Figure 1. Proposed model for the levels of neuronal plasticity in antidepressant activity.

Neuronal plasticity acts at different structural levels and bidirectionally to influence variability and selection within neuronal networks. Increased formation of structures at any of these levels by, for example, environmental enrichment (EE) or chronic antidepressant treatment, generates variability and promotes competition between similar structures for stabilization, thereby enhancing adaptability, even if the total number of structures is not increased due to the simultaneous increase in structural elimination. 1. Neurogenesis and selective apoptosis.

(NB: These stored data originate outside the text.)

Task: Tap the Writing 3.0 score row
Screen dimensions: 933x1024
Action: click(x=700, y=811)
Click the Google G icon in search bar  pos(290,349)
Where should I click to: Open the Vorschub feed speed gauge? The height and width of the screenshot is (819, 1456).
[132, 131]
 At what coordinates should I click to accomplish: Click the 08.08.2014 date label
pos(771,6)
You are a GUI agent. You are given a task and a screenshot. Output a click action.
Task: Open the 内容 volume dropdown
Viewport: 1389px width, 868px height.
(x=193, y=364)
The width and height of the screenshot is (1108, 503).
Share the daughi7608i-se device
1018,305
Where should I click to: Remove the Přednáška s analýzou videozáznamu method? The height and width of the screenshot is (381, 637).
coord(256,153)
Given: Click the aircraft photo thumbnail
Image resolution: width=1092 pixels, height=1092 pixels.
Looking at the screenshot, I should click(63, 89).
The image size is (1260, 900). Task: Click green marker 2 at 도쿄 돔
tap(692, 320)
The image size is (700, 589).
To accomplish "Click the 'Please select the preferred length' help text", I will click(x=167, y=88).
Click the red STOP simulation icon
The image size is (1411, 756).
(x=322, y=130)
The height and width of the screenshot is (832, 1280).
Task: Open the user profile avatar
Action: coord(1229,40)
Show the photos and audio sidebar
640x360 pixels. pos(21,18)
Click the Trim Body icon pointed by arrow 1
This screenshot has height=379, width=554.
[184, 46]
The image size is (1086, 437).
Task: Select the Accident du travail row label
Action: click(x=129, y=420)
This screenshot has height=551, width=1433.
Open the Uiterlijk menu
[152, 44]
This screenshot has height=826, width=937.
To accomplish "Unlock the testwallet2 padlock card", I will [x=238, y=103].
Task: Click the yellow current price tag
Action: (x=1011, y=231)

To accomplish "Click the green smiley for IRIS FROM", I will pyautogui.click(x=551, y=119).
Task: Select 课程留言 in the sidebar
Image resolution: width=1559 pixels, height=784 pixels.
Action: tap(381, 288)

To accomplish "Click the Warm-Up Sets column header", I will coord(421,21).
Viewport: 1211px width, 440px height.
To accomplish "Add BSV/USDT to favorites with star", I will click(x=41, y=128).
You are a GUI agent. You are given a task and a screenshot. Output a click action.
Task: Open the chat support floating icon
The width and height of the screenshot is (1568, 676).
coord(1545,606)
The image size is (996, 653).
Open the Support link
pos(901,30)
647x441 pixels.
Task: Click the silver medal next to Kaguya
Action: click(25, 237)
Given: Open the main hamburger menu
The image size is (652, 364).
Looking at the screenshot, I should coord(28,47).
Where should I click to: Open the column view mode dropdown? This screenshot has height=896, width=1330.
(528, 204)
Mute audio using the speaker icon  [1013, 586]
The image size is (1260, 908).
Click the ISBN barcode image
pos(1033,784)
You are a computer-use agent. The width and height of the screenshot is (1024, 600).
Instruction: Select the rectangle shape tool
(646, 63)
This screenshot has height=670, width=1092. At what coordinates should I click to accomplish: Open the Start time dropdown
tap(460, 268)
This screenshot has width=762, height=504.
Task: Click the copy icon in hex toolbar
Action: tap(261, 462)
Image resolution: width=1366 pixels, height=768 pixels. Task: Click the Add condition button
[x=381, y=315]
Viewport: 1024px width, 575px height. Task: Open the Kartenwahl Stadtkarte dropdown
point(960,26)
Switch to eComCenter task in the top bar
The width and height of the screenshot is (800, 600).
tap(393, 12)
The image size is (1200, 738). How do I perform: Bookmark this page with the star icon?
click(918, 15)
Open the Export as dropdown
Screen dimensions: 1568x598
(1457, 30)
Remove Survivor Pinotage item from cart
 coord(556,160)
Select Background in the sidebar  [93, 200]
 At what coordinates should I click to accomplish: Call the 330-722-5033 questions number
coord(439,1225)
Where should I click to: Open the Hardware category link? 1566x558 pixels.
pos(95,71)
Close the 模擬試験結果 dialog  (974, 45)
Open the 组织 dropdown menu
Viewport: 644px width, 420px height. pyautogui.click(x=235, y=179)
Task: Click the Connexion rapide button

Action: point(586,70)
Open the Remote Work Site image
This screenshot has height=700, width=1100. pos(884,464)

Increased precursor proliferation in the dentate gyrus, induced by antidepressants and EE, leads to the increased survival of newborn neurons that successfully mediate activity within the hippocampal circuitry. Neurons that fail to functionally integrate into the hippocampal circuitry are eliminated through apoptosis. 2. Arborization and pruning of axonal and dendritic branches. The increased dynamics of nascent branches promotes the stabilization of branches containing synapses that successfully represent environmental conditions, whereas arbors without active synapses remain short-lived and are pruned. 3. Synaptogenesis and synaptic elimination. Immature “trial synapses” between two neurons are initiated by filopodial extension from pre- or postsynaptic sites. Synapses that are successfully activated during the trial period are preferentially selected for stabilization, whereas contacts that fail to mediate activity collapse and are eliminated. 4. Plastic regulation of synaptic strength. Information transfer through active synapses is potentiated through the process of long-term potentiation (LTP), whereas inactive or inappropriately active synapses are suppressed through long-term depression (LTD). 5. Environmental activity regulates the transcription and translation of effector genes involved in neuronal plasticity through transcriptional control and epigenetic mechanisms, such as remodeling of chromatin structure from a closed to an open state.